[WRITTEN TASK] From the listing below, pull out each line that contains the string "agent", matching case exactly, and copy those lines.
[begin SUPPLIED INFORMATION]
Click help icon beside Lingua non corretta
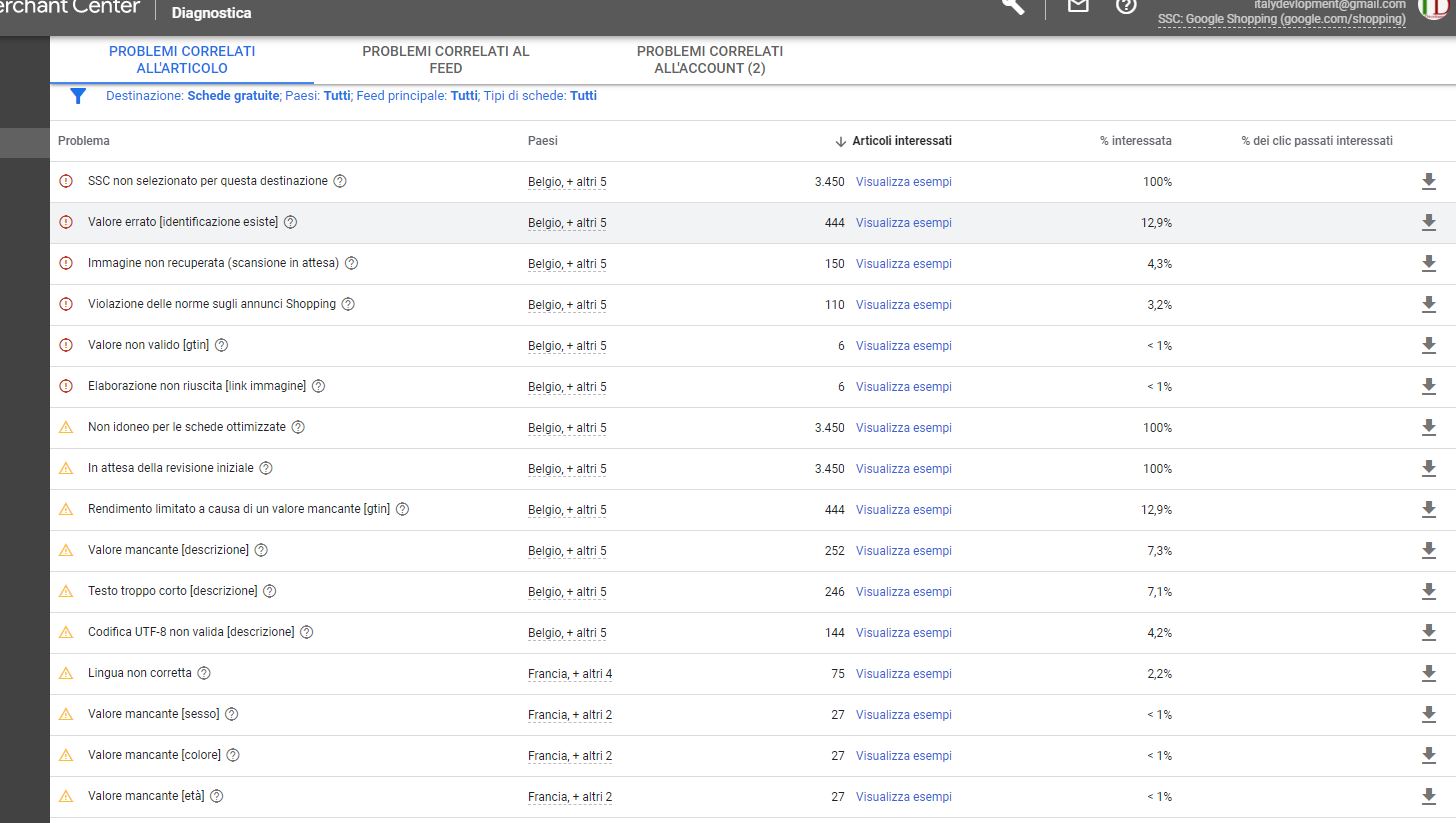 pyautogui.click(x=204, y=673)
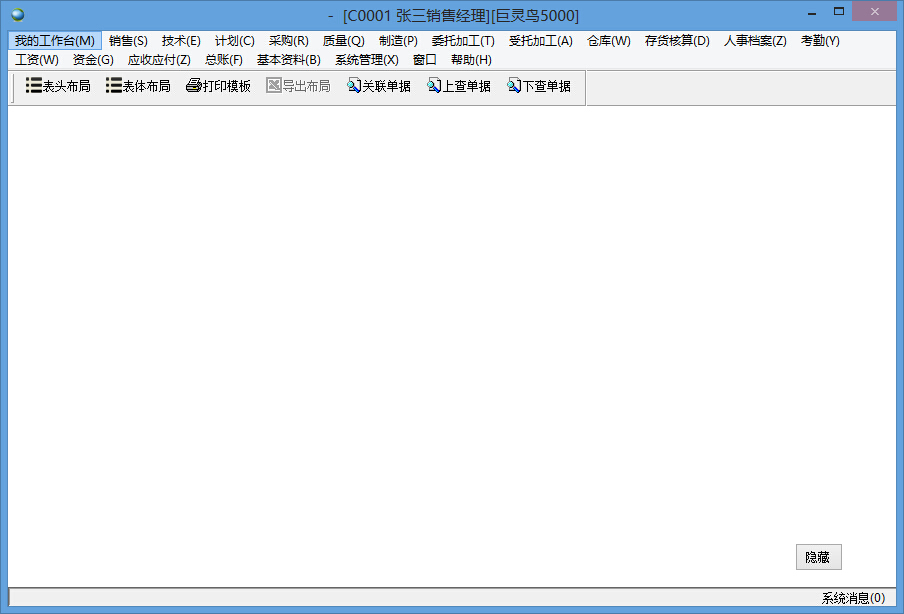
[end SUPPLIED INFORMATION]
[begin SUPPLIED INFORMATION]
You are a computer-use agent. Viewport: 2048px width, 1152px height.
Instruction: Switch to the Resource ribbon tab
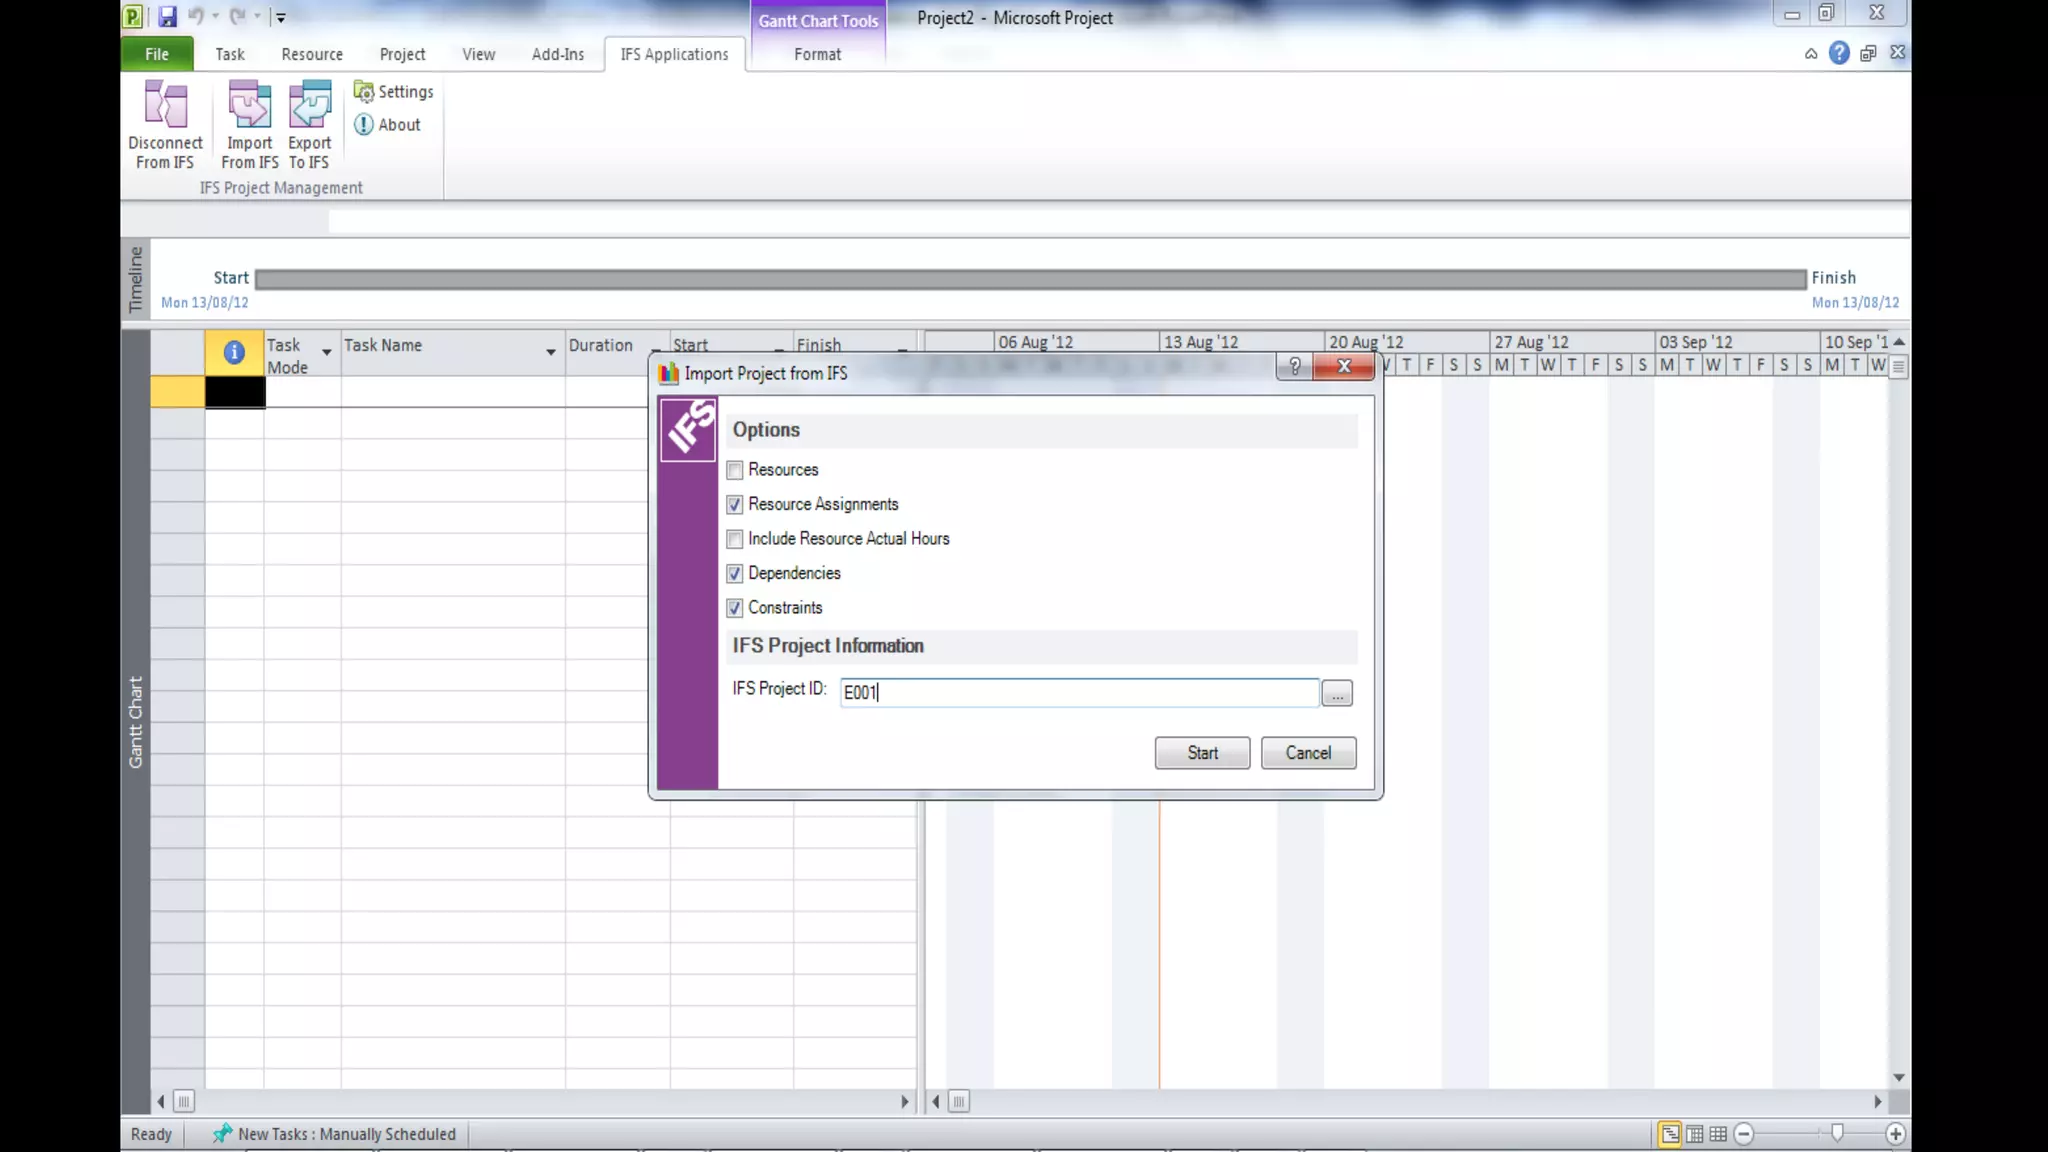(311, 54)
[end SUPPLIED INFORMATION]
[begin SUPPLIED INFORMATION]
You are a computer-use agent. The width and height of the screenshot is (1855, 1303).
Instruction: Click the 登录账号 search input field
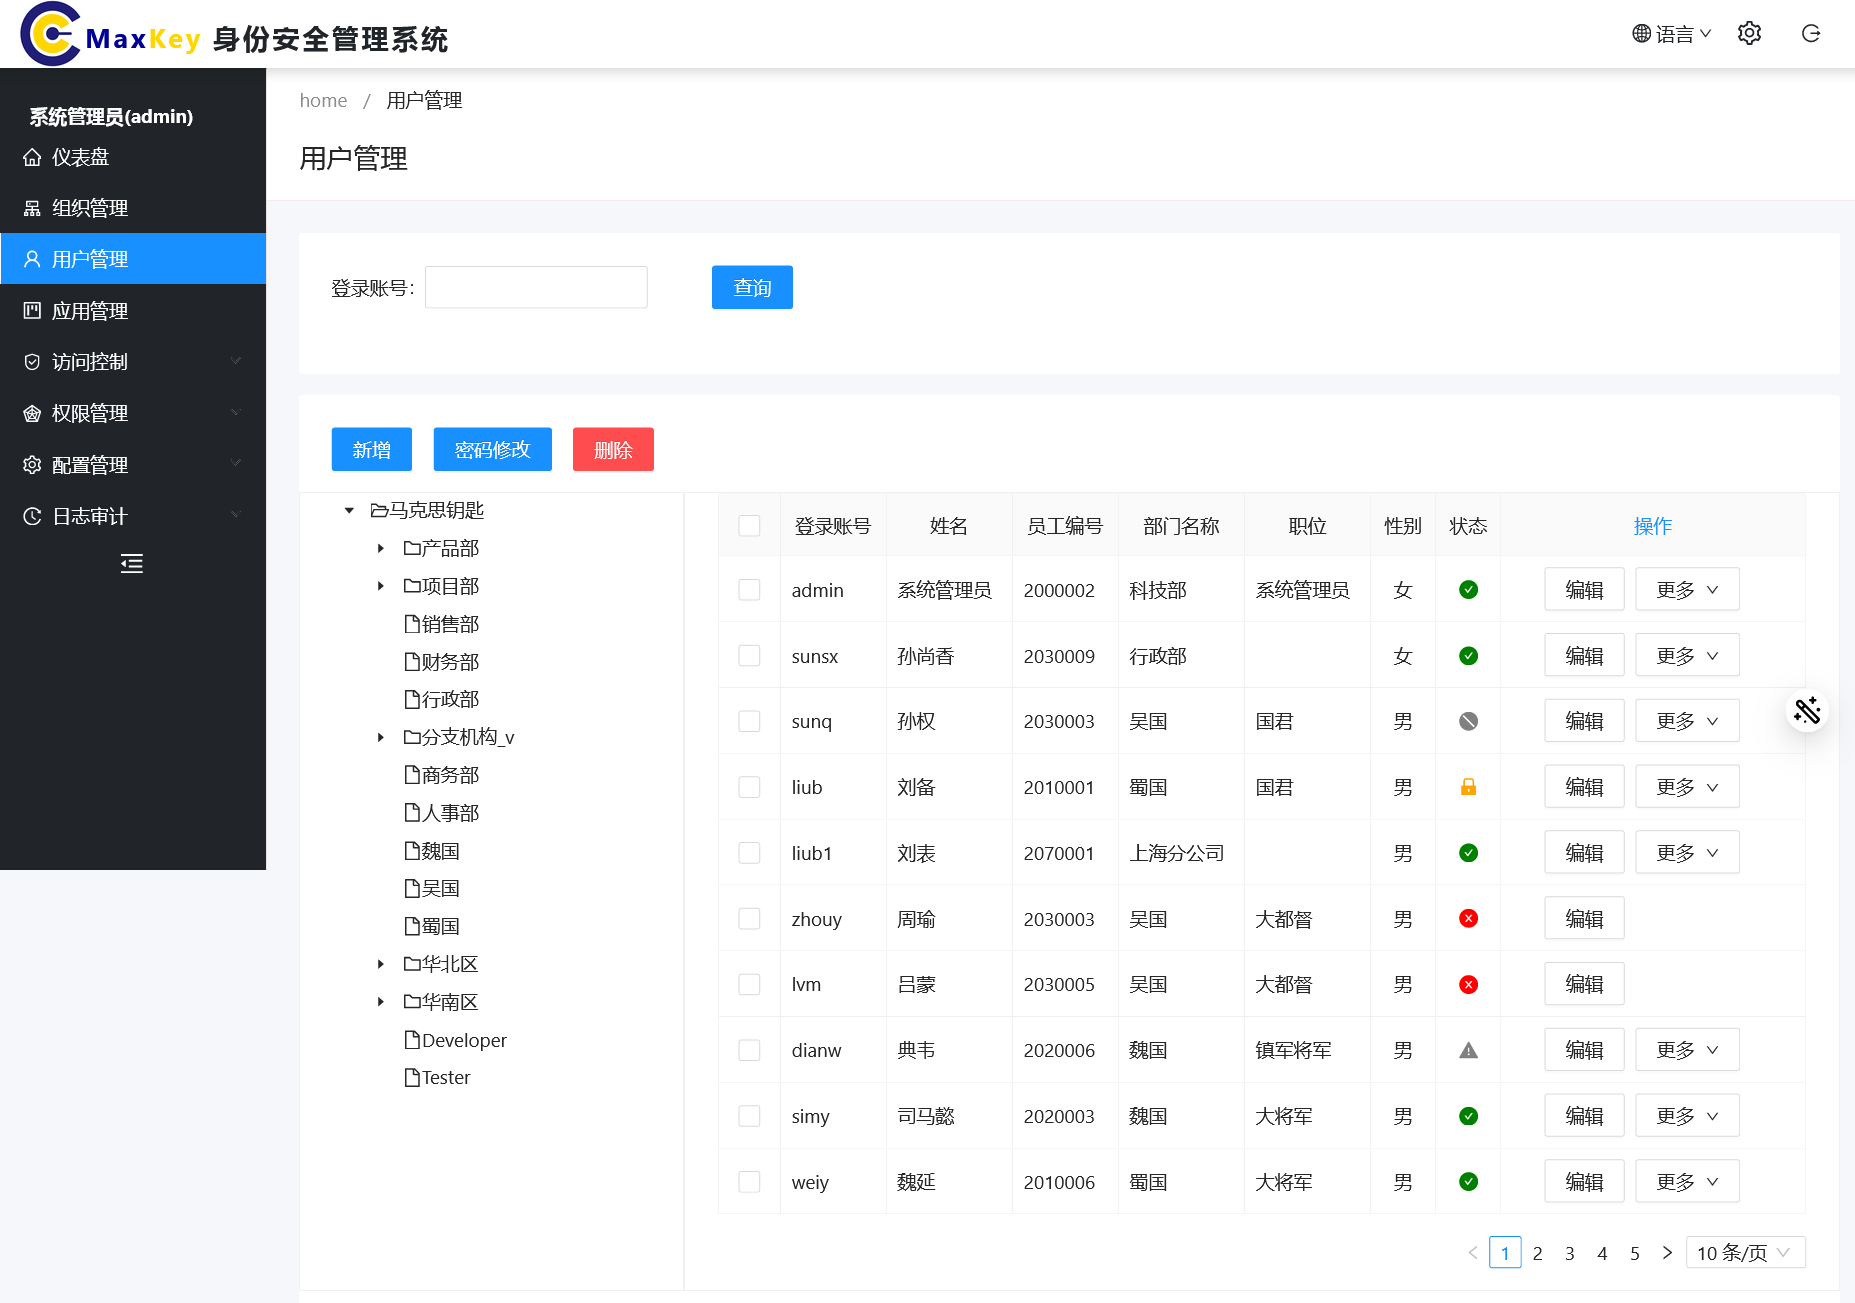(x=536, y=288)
[end SUPPLIED INFORMATION]
[TASK RESPONSE]
You are a computer-use agent. Viewport: 2048px width, 1152px height.
You are a computer-use agent. The width and height of the screenshot is (1855, 1303).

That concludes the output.